4 Marcel et Isabelle Bénabou (qui ont habité 15 bis rue Georges-Bizet, effectivement non loin des Champs-Élysées).

5 Perec désigne ici (justement par métonymie) le quartier des Ternes (l’avenue, la place ou les abords du métro Ternes, non loin des Champs-Élysées) et semblablement juste après celui de la porte de Champerret ou de la rue d’Alésia.

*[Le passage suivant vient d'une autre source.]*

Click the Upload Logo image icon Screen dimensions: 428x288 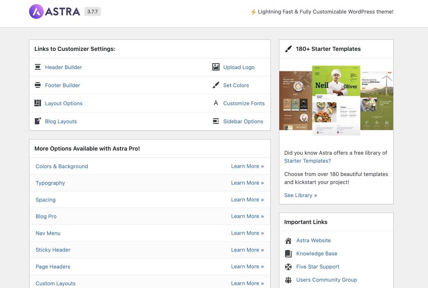[216, 66]
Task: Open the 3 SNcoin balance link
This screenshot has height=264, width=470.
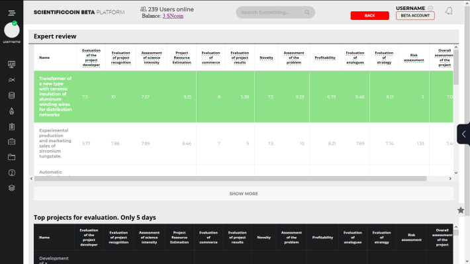Action: click(x=173, y=16)
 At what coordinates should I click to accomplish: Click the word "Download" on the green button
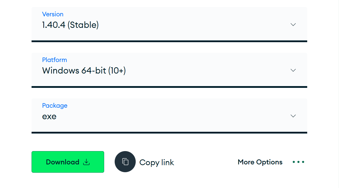tap(63, 162)
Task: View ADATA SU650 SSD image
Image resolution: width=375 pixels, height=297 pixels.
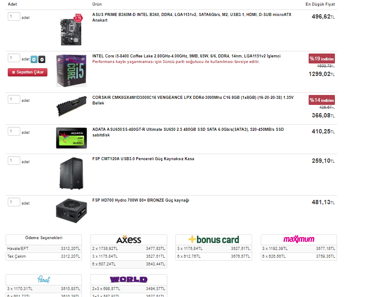Action: 71,138
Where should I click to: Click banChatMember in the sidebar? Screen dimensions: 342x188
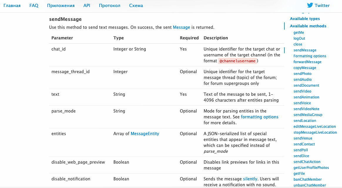pyautogui.click(x=307, y=179)
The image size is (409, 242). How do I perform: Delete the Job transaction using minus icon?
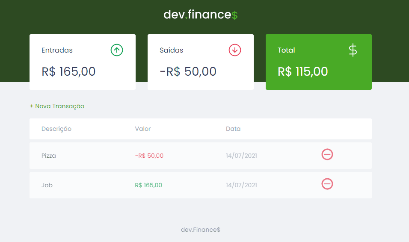point(327,184)
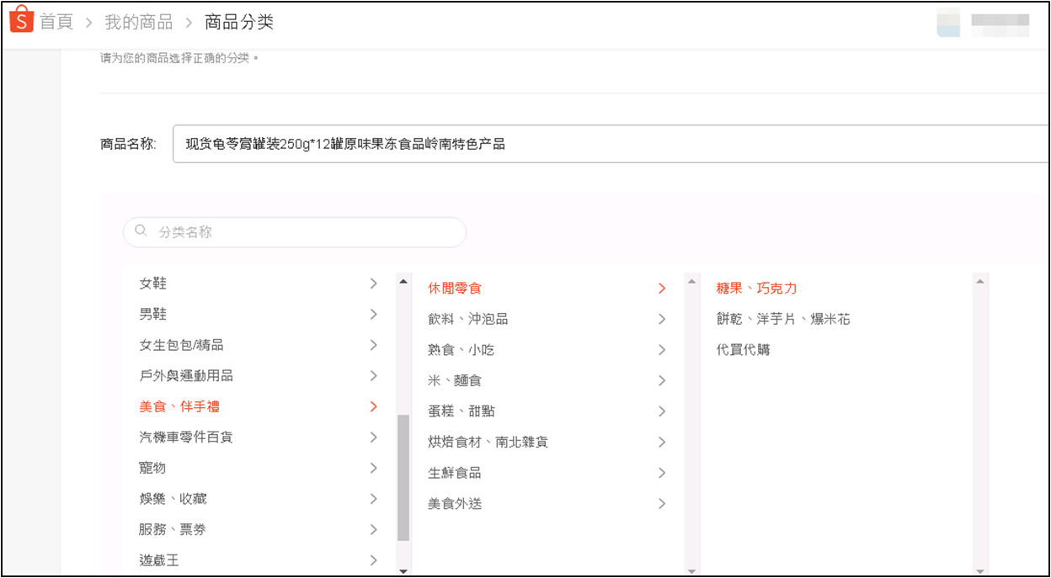The width and height of the screenshot is (1051, 578).
Task: Expand the 女鞋 category chevron
Action: click(374, 284)
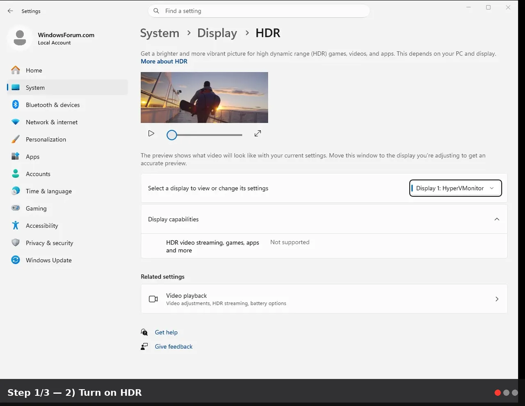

Le cinéma « Ternes » était situé rue du Faubourg-Saint-Honoré.

6 Claude Estier, homme politique de gauche, qui avait effectivement trois filles.

7 Film d’espionnage d’Alfred Hitchcock (La Mort aux trousses), sorti en 1959.

8 Dans La Vie mode d’emploi, le projet de Bartlebooth sera énoncé au chapitre xxvi dans des termes souvent proches de ceux de ce nouveau « métadiscours » de Perec dans Lieux ; par exemple : « Bartlebooth, en d’autres termes, décida un jour que sa vie tout entière serait organisée autour d’un projet unique dont la nécessité arbitraire n’aurait d’autre fin qu’elle-même » (VME, p. 140) ; ou encore, plus globalement : « excluant tout recours au hasard, l’entreprise ferait fonctionner le temps et l’espace comme des coordonnées abstraites où viendraient s’inscrire avec une récurrence inéluctable des événements identiques se produisant inexorablement dans leur lieu, à leur date » (ibid., p. 141).

9 Perec vit encore rue du Bac avec Paulette à cette époque (tout en continuant de beaucoup fréquenter le Moulin d’Andé ou de dormir chez divers amis) mais la séparation du couple est déjà pratiquement actée (dès avant l’été, ils se mettent en quête d’un appartement pour chacun et leur séparation officielle – cependant sans divorce – sera célébrée par une mémorable fête de « dépendaison de crémaillère » le 27 janvier 1970 – voir le texte 26).

10 Ces lieux du quatorzième arrondissement font signe vers le cabinet de Michel de M’Uzan (situé Villa Seurat, laquelle donne dans la rue de la Tombe-Issoire, Alésia étant le nom de la station de métro la plus proche ou d’une rue proche elle aussi) avec qui Perec fut en analyse en 1956-1957.